Pierre de Laval a manifestement les seigneuries de Neuville et de Bourmont depuis peu, car elles n’ont pas été gérées depuis 1604 et nous sommes en 1607, lorsque Claude Cormier en prend le bail. Celui-ci demeure certes à Angers, mais possède la Douve au Bourg d’Iré, où il passe manifestement une partie de son temps. Ce dernier point explique qu’il puisse gérer ces seigneuries sans en être trop éloigné.
Enfin, ce bail est très peu élevé, car il n’y a aucune métairie ou closerie dont Pierre de Laval y soit propriétaire, et il n’est propriétaire que des droits féodaux.

Neuville, commune de Grez-Neuville …. Le fief formait une châtellenie relevant du Lion d’Angers, et appartenait en 1454 à dame Blanche de la Tour. En est sieur Pierre d’Avaugour écuyer, 1465 ; – Guy d’Avaugour, 1517 ; – Guyonne de Villeprouvée, sa veuve, 1527 ; – Jacques Clérembault, vicomte du Grand-Montrevault, mari de Claude d’Avaugour, 1548 ; – Jean de Rochechouart 1595, fils de Louise Clérambault, héritière de Claude d’Avaugour, sa mère ; – Pierre de Laval, 1607 – Guy de Laval, mari de Françoise de Sesmaisons, 1660 – Guy-André de Laval, qui vend la terre en 1740 à Pierre Leroy de la Potherie. (C. Port, Dict. du Maine-et-Loire, 1876 – En rouge, mon ajout.)
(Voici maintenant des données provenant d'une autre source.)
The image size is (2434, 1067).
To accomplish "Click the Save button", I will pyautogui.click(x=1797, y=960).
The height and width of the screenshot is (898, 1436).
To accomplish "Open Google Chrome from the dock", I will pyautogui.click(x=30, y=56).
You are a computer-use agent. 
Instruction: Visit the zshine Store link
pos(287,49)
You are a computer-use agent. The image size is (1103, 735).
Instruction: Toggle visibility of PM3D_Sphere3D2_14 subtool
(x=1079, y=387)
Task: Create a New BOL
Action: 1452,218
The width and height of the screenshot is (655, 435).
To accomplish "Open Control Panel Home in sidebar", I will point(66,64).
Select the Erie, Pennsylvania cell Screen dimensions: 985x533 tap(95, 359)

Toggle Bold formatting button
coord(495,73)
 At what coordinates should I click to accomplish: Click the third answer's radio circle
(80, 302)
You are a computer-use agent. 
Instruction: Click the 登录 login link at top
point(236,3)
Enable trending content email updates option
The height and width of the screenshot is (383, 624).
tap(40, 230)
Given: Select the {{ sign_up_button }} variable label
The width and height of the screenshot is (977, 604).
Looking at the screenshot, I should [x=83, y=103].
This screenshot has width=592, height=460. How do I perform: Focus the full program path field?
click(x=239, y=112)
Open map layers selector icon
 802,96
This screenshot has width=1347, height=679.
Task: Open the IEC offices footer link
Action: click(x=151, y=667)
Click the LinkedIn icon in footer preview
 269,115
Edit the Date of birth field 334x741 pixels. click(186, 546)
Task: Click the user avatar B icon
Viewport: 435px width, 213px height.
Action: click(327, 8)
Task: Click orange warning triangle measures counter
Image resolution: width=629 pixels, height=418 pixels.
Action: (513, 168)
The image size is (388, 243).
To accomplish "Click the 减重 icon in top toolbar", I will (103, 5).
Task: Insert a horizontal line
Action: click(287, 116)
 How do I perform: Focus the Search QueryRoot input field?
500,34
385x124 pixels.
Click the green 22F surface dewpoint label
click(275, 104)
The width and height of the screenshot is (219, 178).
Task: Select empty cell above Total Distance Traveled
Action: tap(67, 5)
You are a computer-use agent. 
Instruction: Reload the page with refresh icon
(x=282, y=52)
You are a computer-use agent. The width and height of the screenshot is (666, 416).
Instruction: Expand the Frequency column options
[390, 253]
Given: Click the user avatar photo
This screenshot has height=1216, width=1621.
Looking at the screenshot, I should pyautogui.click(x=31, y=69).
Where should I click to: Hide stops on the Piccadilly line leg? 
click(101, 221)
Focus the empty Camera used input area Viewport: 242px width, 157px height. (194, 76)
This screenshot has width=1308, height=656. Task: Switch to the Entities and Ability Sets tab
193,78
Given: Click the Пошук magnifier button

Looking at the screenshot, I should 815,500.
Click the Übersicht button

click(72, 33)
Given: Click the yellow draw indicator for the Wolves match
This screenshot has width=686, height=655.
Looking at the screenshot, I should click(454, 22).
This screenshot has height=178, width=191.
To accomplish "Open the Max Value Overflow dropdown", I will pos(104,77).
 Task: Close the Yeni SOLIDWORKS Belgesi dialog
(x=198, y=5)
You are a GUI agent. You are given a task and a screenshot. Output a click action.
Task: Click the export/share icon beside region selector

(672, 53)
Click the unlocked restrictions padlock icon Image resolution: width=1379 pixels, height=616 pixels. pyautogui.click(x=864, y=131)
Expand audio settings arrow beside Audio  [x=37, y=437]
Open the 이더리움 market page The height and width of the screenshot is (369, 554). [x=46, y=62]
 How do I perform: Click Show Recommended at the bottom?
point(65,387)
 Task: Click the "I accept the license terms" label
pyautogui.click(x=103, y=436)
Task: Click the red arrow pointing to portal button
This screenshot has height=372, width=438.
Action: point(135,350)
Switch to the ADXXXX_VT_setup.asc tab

L’acte qui suit est extrait des Archives Départementales du Maine-et-Loire, série 5E5 – Voici la retranscription de l’acte : Le 17 avril 1607 avant midy, en la court du roy notre sire à Angers endroit par davant nous Guillaume Guillot notaire d’ielle personnellement establiz hault et puissant seigneur messire Pierre de Laval chevalier de l’ordre du roy gentilhomme ordinaire de sa chambre capitaine de 50 hommes d’armes et ordonnances de sa majesté baron de Lezé Brehabert la Chetardière la Plesse et la Roche Clerambault et Neufville faisant sa demeure ordinaire en sa maison du Plessys Clerambault paroisse de Saint Rémy en Mauges pays d’Anjou ressort d’Angers estant de présent en cette ville d’Angers d’une part,
et honorable homme Claude Cormier sieur des Fontenelles demeurant audit Angers paroisse de la Trinité d’autre part
soubzmettant lesdites parties respectivement etc confessent etc avoir fait et font entre eulx le marché et prinse à ferme tel et en la manière qui s’ensuit c’est à scavoir que ledit sieur baron de Lezay a baillé et baille audit Cormier qui a prins et accepté audit tiltre de ferme et pour le temps et espace de 7 années qui commencent au jour et feste des morts lendemain de la feste de Toussaint dernière et à finir à pareil jour lesdites 7 années finies et révolues scavoir est les fiefs et seigneuries dudit Neufville et fiefs qui en dépendent avecques les fiefs de Bourmont consistant en cens rentes services et debvoirs tant par argent bleds avoynes chappons pain ventes yssues rachapts épaves aubenages amandes par defaut d’hommes droits et retraits féodaulx et tous droits et esmoluements de fiefs quelconques deubs et qui dépendent desdites seigneuries de Neufville et fief de Bourmont et sans en rien retenir et réserver et comme iceluy seigneur a droit d’en jouir et user
fors et réservé les ventes et yssues de la terre et seigneurie de Saint Lambert et la Potterie tenue à foy et hommage de ladite seigneurie de Neufville que ledit seigneur a retenue et réservée retient et réserve au cas qu’elle soit vendue durant le temps du présent marché et sans que ledit Cormier puisse en prétendre ne demander desdites ventes et issues en la présent marché
et ce fait pour en payer par ledit Cormier par chacunes desdites 7 années au terme de Noël audit seigneur en cette ville d’Angers la somme de 150 livres tz

    c’est une somme peu importante mais ceci tient à l’absence de biens immeubles possédés par Pierre de Laval sur ses terres de Neuville et Bourmont, dont il ne possède que les droits féodaux.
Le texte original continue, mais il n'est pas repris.